Problem to work on =>
Extract each line of the listing below that contains the word "Open". Case counts.

Information supplied =>

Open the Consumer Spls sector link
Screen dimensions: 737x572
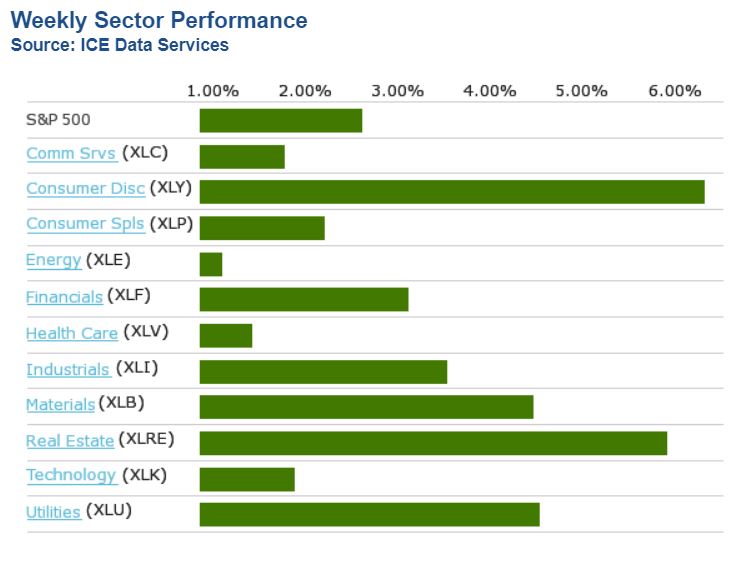pyautogui.click(x=85, y=224)
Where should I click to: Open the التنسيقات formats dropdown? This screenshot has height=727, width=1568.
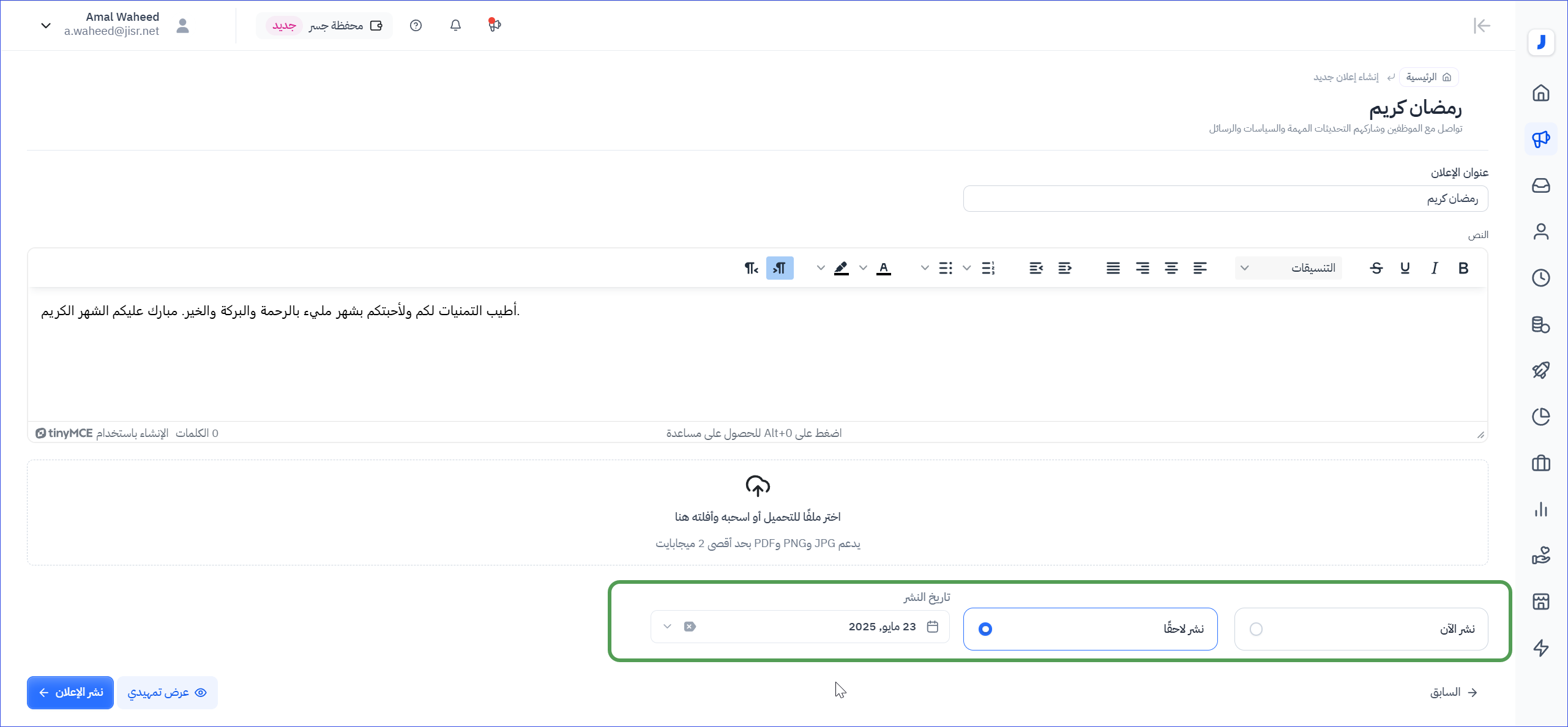1288,268
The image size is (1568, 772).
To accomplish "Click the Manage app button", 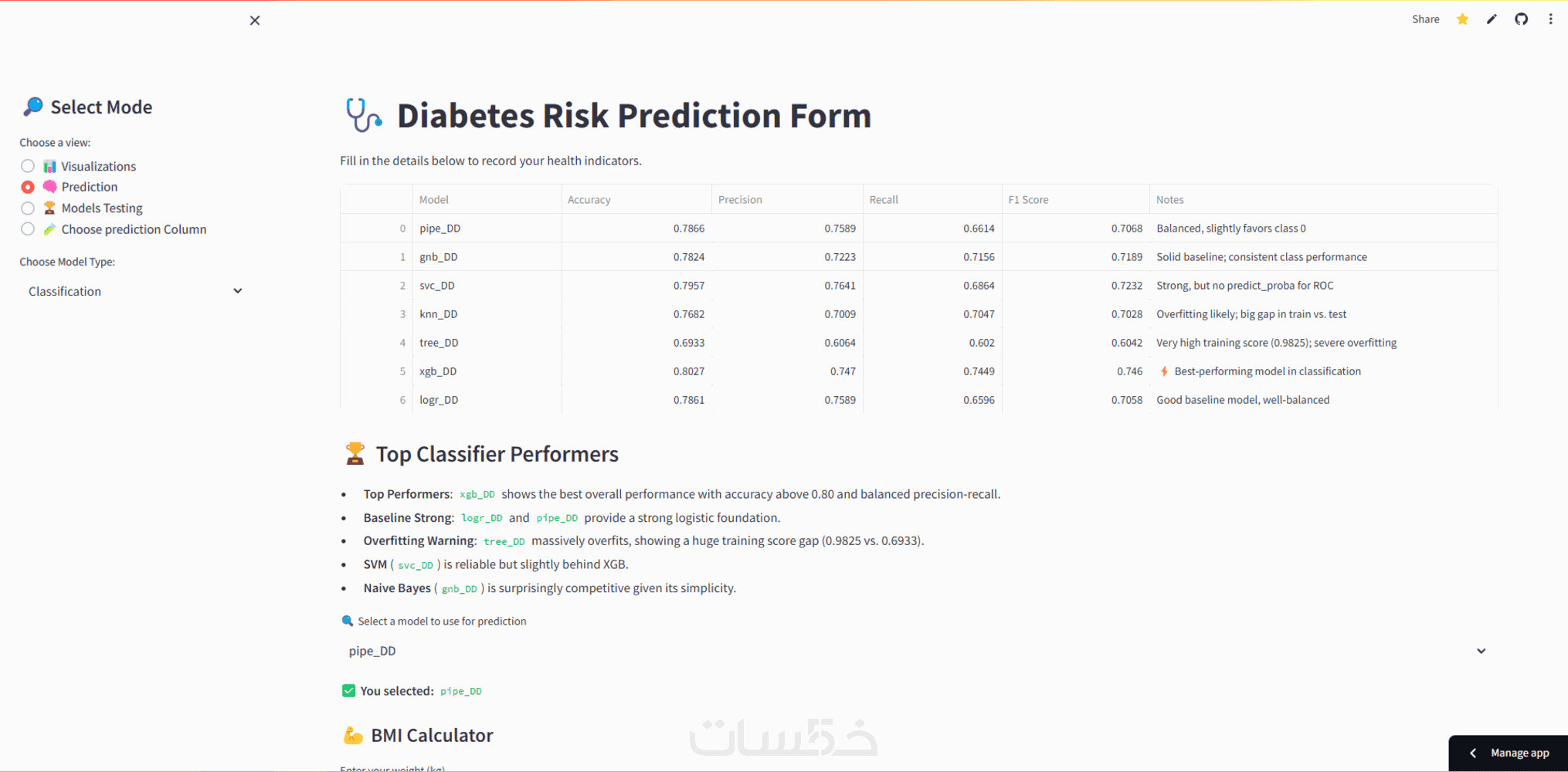I will [1519, 753].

Result below =>
Open the Consumer Spls sector link
Where should I click to: Open the التنسيقات formats dropdown? This screenshot has height=727, width=1568.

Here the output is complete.